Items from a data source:
===
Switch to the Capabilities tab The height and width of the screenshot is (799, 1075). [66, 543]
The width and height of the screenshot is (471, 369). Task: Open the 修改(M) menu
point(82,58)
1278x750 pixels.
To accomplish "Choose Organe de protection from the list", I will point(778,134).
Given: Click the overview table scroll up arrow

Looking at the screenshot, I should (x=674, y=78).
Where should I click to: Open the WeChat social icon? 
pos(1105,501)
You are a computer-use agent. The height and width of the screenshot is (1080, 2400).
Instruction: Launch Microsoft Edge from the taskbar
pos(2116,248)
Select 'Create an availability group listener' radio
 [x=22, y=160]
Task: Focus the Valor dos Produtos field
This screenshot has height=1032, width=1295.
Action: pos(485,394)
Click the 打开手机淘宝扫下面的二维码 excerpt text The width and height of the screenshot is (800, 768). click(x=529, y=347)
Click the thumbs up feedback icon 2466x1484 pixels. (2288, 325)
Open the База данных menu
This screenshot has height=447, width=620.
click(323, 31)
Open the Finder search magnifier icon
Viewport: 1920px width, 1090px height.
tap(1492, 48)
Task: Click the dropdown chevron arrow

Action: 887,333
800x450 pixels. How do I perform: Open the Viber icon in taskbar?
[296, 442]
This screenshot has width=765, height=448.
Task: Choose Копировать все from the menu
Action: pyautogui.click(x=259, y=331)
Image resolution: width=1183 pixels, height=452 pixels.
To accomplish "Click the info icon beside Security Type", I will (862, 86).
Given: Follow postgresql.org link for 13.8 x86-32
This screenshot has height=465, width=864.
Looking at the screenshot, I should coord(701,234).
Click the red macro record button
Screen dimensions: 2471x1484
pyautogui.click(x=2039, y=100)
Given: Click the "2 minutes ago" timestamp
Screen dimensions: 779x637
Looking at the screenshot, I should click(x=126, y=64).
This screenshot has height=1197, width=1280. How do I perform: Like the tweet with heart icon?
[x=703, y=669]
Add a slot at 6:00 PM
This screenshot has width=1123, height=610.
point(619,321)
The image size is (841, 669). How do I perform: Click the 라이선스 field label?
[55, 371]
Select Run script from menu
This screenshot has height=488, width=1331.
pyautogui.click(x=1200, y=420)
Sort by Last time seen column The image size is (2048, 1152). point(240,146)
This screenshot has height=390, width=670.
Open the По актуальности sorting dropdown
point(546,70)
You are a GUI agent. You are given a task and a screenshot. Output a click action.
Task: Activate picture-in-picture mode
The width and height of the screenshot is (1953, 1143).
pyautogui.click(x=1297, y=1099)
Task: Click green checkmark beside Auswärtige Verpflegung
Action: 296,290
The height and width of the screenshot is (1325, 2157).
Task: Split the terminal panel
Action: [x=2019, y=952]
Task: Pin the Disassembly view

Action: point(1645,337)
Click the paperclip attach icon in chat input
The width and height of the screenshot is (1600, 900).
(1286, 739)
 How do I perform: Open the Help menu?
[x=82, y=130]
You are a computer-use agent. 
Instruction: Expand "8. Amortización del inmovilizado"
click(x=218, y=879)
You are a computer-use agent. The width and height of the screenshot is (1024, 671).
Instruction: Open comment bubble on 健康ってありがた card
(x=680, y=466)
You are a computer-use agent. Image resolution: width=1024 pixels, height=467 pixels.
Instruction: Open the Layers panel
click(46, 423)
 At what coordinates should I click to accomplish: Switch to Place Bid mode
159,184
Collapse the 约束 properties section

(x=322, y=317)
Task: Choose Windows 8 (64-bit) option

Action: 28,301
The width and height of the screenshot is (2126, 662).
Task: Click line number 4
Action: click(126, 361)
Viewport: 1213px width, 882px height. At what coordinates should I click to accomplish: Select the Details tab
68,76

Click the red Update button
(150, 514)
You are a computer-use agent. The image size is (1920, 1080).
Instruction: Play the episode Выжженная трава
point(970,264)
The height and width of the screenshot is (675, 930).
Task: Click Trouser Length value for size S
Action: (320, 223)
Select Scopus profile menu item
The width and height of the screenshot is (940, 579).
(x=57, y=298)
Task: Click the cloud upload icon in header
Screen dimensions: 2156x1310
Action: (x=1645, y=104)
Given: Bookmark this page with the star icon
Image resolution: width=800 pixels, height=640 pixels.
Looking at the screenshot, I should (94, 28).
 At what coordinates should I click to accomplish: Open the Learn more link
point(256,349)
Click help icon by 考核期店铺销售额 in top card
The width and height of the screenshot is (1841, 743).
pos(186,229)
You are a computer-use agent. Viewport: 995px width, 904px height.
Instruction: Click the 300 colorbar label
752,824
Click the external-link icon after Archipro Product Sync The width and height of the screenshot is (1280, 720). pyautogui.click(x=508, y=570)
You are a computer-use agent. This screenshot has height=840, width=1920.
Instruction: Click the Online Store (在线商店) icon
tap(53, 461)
===
Task prompt: Pick out each line in the rows above that contains the word "dropdown", and copy those lines.

Answer for the task:
Task: Click the dropdown chevron arrow
Open the По актуальности sorting dropdown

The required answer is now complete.